### Given records

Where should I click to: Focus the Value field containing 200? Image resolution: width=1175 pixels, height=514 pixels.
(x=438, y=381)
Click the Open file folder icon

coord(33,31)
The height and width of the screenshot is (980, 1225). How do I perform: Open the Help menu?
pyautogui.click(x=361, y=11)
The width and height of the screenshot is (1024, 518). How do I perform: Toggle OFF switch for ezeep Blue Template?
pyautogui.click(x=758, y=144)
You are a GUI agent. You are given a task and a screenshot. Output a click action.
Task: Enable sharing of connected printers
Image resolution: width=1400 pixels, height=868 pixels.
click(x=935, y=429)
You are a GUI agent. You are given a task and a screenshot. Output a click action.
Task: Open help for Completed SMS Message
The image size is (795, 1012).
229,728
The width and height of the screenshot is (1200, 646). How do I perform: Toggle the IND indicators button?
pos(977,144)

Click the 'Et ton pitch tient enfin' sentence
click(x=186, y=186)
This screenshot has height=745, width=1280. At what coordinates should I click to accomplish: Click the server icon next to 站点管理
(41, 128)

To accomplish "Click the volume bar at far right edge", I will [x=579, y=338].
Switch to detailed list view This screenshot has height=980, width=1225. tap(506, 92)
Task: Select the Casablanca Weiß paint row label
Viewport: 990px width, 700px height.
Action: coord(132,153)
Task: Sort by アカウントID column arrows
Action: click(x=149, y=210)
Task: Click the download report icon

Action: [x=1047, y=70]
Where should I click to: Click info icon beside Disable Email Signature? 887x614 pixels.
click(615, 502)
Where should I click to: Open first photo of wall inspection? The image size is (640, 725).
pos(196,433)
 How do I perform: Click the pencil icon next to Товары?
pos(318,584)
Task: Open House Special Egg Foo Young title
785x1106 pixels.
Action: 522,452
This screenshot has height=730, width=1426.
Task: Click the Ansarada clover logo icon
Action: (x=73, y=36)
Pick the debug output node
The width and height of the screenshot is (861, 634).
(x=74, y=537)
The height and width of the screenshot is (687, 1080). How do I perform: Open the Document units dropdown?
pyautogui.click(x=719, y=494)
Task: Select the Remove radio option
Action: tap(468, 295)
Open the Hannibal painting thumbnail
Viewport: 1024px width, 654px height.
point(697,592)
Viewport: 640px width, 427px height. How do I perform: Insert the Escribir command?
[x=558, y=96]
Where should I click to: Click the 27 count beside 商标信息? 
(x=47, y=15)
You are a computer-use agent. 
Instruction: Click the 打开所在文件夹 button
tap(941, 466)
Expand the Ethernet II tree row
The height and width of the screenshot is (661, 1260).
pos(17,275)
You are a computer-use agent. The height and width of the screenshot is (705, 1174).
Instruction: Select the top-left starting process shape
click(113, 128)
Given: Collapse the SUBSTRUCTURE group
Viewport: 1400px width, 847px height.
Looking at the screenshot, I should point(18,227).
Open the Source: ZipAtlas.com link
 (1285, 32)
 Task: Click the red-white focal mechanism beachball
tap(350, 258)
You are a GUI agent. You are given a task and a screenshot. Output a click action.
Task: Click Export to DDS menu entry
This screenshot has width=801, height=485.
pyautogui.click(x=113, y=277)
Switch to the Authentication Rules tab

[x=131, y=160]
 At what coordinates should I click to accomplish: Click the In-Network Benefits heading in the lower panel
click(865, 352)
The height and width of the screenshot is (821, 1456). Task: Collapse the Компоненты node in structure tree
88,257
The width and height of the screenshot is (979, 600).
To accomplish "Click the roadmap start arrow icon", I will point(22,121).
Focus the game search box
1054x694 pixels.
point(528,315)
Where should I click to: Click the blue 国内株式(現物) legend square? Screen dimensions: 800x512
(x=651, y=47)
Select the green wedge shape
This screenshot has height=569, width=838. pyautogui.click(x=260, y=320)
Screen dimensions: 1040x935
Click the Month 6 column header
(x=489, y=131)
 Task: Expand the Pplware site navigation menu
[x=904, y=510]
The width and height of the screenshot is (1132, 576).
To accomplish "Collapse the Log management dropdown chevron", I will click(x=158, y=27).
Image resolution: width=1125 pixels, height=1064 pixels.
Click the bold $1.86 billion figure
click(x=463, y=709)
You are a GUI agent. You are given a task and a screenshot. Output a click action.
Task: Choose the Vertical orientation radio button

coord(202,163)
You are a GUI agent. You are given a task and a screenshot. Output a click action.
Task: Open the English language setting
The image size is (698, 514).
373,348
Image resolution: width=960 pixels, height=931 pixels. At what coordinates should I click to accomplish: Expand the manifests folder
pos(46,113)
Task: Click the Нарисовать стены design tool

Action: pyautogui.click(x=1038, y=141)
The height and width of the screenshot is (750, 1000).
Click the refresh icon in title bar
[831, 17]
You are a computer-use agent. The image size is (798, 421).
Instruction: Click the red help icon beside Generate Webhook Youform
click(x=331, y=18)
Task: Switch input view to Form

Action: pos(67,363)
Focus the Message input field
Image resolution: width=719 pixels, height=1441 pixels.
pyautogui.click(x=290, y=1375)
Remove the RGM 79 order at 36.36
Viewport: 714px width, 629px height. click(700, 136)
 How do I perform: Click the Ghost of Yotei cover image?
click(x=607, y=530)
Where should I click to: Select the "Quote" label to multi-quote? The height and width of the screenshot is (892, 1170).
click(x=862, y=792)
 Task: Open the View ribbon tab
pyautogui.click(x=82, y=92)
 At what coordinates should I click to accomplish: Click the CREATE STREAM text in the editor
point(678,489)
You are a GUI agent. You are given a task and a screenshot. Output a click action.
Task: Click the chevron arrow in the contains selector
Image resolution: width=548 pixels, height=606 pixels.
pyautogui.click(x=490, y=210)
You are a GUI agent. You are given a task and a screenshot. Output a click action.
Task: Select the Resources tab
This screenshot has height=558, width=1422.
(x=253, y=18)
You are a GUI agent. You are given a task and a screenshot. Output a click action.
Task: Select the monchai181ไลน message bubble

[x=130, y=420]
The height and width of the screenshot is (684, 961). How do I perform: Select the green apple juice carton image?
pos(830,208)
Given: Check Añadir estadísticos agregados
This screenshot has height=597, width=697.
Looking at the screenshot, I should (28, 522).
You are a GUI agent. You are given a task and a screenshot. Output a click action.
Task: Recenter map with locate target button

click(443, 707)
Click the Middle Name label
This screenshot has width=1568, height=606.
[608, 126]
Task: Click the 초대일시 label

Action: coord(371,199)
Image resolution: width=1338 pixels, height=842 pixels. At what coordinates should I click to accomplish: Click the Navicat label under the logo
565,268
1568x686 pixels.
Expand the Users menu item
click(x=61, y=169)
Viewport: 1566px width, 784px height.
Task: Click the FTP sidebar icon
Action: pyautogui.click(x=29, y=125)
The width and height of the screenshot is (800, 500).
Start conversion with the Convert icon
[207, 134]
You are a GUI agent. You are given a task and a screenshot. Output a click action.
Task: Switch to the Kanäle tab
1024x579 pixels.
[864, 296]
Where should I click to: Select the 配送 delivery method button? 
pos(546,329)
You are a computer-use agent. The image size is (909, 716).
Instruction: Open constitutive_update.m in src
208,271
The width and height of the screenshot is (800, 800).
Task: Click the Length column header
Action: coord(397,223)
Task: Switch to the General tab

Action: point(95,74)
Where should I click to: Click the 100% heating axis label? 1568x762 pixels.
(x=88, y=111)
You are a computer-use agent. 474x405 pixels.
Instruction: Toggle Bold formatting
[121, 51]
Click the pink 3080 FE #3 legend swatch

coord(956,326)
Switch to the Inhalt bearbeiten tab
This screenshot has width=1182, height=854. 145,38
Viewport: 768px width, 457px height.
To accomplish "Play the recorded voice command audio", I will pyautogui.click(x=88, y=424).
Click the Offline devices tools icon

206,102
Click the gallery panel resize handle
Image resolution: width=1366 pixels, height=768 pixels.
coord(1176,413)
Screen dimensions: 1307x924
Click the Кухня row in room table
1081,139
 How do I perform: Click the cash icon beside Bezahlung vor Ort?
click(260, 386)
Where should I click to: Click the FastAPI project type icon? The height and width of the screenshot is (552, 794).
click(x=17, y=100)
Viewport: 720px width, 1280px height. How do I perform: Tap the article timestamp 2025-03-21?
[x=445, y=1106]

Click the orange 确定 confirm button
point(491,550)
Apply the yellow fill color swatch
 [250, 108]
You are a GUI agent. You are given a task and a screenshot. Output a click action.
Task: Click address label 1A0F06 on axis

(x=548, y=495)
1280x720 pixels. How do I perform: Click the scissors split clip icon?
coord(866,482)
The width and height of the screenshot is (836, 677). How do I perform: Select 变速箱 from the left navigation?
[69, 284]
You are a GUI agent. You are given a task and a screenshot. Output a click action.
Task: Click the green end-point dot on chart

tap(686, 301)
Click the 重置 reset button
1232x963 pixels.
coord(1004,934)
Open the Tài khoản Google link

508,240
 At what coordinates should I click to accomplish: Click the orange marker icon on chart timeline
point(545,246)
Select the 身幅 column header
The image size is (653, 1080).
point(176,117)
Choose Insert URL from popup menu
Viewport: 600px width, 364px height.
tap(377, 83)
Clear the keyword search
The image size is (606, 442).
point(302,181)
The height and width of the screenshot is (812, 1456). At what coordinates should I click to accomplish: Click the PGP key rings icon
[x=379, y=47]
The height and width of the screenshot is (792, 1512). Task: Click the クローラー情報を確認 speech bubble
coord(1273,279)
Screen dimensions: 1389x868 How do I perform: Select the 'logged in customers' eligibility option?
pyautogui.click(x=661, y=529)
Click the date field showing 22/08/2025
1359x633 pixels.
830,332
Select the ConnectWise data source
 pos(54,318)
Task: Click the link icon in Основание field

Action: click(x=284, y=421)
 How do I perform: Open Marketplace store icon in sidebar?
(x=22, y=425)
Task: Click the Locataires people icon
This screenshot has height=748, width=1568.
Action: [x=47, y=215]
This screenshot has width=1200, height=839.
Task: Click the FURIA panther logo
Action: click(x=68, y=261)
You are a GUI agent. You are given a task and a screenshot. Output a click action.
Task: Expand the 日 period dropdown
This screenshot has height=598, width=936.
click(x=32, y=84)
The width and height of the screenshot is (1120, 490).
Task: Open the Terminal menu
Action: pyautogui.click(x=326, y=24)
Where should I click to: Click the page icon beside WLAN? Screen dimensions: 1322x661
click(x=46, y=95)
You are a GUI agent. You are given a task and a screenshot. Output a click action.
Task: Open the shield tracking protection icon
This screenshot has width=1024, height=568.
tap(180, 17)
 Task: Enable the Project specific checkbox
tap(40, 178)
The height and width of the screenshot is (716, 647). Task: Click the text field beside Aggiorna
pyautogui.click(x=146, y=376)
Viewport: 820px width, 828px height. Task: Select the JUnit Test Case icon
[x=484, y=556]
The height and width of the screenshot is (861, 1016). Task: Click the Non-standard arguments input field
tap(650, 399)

### Try it
The range runs from the line with "Where should I click to: Click the 100%" up to and including the line with "Viewport: 768px width, 457px height." in the listing above; please write out exactly those lines and nothing more.

### Task solution
Where should I click to: Click the 100% heating axis label? 1568x762 pixels.
(x=88, y=111)
You are a computer-use agent. 474x405 pixels.
Instruction: Toggle Bold formatting
[121, 51]
Click the pink 3080 FE #3 legend swatch

coord(956,326)
Switch to the Inhalt bearbeiten tab
This screenshot has width=1182, height=854. 145,38
Viewport: 768px width, 457px height.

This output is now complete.